-- Start of SUPPLIED ENTRIES --
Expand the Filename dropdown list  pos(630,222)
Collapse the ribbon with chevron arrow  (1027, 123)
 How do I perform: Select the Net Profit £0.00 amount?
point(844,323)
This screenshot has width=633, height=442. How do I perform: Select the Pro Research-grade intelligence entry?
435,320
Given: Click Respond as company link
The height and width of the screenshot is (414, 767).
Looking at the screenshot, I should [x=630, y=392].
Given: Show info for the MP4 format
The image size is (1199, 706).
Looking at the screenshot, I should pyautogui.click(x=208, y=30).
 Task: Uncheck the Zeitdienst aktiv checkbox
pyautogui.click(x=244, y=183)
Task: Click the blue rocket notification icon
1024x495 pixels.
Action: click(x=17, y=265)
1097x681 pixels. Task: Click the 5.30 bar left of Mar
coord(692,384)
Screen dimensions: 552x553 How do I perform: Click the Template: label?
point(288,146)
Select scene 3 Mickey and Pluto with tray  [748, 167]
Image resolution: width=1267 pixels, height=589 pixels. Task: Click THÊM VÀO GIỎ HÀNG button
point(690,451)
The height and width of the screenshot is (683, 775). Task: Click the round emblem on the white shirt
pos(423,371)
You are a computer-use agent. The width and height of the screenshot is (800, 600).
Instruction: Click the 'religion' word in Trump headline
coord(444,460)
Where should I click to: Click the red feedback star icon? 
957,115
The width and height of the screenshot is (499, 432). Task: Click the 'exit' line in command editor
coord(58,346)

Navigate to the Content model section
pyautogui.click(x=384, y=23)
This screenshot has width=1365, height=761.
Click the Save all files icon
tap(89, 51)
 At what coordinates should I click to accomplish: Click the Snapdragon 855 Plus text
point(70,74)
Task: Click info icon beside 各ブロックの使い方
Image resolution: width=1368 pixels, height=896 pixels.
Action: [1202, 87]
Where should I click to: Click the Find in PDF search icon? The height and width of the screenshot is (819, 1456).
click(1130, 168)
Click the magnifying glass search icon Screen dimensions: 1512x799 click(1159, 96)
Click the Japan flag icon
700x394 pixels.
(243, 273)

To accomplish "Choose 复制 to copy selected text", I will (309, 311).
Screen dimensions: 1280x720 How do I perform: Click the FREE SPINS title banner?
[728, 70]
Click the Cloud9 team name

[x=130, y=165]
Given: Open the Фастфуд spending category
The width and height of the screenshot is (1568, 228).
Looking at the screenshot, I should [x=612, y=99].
-- End of SUPPLIED ENTRIES --
▸ THE REQUEST
How many lines of the data above contain the string "height", matching case exactly? Give only the count.

▸ IN RESPONSE
10